Admin guide¶
Most people never run a gdc server: the terminal app runs everything it needs on its own. You need this section when you want to share one gdc instance across people or machines, run it on a remote host, or expose it beyond your own machine.
When you need a server¶
| Situation | What to do |
|---|---|
| Just using gdc yourself, locally | Nothing — run gdc-tui. |
| The terminal app connecting to gdc on another host | Run a server; connect with gdc-tui --bind. |
| Several people or machines sharing one instance | Run a server, secure it with TLS. |
| A read-only view of session history over HTTP | Use the HTTP API. |
| Multiple hosts collaborating on tasks | Set up a swarm (experimental). |
What a server is¶
gdc serve starts gdc as a long-running background process.

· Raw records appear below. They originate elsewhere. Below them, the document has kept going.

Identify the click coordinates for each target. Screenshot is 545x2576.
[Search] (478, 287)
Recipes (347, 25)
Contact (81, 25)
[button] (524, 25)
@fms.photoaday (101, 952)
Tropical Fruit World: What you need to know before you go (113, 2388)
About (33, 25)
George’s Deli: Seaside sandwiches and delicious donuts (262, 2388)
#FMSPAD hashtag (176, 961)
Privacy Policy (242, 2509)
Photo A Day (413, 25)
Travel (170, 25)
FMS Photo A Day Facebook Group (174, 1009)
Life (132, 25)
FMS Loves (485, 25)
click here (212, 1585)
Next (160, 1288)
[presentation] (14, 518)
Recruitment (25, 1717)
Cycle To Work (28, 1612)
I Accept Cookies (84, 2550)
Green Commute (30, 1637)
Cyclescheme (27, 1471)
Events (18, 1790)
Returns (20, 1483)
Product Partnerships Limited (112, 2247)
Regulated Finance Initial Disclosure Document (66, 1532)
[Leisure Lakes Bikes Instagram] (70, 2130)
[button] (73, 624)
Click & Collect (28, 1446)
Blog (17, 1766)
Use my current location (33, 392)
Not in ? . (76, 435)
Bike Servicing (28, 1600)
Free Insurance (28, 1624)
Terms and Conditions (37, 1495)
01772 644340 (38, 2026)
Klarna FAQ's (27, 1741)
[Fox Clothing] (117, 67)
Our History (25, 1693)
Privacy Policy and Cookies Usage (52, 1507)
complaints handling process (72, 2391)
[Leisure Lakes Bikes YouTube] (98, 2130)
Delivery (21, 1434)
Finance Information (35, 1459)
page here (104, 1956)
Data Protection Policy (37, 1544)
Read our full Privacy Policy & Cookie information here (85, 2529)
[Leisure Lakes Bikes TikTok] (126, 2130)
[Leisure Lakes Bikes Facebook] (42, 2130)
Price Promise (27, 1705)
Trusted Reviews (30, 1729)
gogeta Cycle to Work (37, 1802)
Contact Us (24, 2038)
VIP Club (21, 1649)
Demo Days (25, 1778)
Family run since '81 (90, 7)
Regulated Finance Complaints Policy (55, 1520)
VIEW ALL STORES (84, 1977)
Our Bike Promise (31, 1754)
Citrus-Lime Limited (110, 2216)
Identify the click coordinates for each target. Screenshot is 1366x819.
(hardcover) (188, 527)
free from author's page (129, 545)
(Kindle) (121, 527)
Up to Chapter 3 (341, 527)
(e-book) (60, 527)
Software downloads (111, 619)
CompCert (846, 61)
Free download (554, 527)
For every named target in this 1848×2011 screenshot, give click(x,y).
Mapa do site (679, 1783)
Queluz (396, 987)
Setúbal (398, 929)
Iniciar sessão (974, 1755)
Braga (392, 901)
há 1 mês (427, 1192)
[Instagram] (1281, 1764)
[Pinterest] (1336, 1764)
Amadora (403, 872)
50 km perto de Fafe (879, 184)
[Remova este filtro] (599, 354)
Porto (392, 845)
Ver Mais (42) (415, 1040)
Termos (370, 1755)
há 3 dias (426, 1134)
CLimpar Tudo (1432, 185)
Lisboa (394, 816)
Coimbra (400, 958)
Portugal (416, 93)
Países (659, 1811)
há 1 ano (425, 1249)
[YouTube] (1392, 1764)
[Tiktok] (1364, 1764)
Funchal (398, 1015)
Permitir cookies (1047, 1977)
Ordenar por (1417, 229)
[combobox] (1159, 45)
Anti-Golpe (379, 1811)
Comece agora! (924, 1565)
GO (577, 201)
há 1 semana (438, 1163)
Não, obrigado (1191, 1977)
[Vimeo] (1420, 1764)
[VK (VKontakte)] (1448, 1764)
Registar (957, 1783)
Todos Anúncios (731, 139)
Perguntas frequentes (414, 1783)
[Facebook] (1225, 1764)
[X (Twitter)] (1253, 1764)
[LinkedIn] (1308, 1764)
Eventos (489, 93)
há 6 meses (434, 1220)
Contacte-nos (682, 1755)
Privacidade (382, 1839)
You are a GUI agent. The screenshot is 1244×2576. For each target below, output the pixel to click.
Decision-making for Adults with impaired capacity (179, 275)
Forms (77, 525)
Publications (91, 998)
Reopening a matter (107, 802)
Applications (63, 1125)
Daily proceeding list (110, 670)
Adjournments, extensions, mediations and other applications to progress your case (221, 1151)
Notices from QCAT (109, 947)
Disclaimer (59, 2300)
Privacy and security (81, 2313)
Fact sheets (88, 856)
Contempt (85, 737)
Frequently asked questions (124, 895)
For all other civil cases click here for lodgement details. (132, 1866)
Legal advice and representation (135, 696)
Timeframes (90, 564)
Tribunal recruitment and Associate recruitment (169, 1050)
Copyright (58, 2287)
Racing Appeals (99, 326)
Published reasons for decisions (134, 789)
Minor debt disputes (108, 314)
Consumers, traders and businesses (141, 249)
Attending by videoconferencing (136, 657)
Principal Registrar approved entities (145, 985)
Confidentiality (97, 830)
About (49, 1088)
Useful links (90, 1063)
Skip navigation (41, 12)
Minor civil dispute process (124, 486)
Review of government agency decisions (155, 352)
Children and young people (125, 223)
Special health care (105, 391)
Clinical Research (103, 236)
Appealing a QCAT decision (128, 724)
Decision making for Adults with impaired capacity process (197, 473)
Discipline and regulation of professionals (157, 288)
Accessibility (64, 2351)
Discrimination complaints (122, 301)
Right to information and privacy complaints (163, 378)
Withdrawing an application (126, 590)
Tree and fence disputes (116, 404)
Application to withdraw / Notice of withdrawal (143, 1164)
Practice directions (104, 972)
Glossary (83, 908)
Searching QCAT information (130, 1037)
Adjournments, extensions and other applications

It:
- powers remote terminal-app clients
that connect with
--bind, - exposes a small read-only HTTP API for inspecting session history, and
- can host swarm roles when you're running a distributed setup.
By default it binds to loopback only (127.0.0.1), so nothing is exposed
off the machine until you decide to.
In this section¶
- Running a server — start,
bind, and tune
gdc serve. - TLS — encrypt connections with your own certificate, a self-signed one, or automatic certificates.
- HTTP API — the read-only endpoints for session inspection.
- Security — hardening, key handling, and safe exposure.
- Swarm — connect multiple hosts (experimental).
Before you expose anything¶
Loopback is the safe default for a reason
A gdc server drives an agent that can run commands and edit files. Never bind it to a public address without putting authentication and transport security in front of it. Read Security first.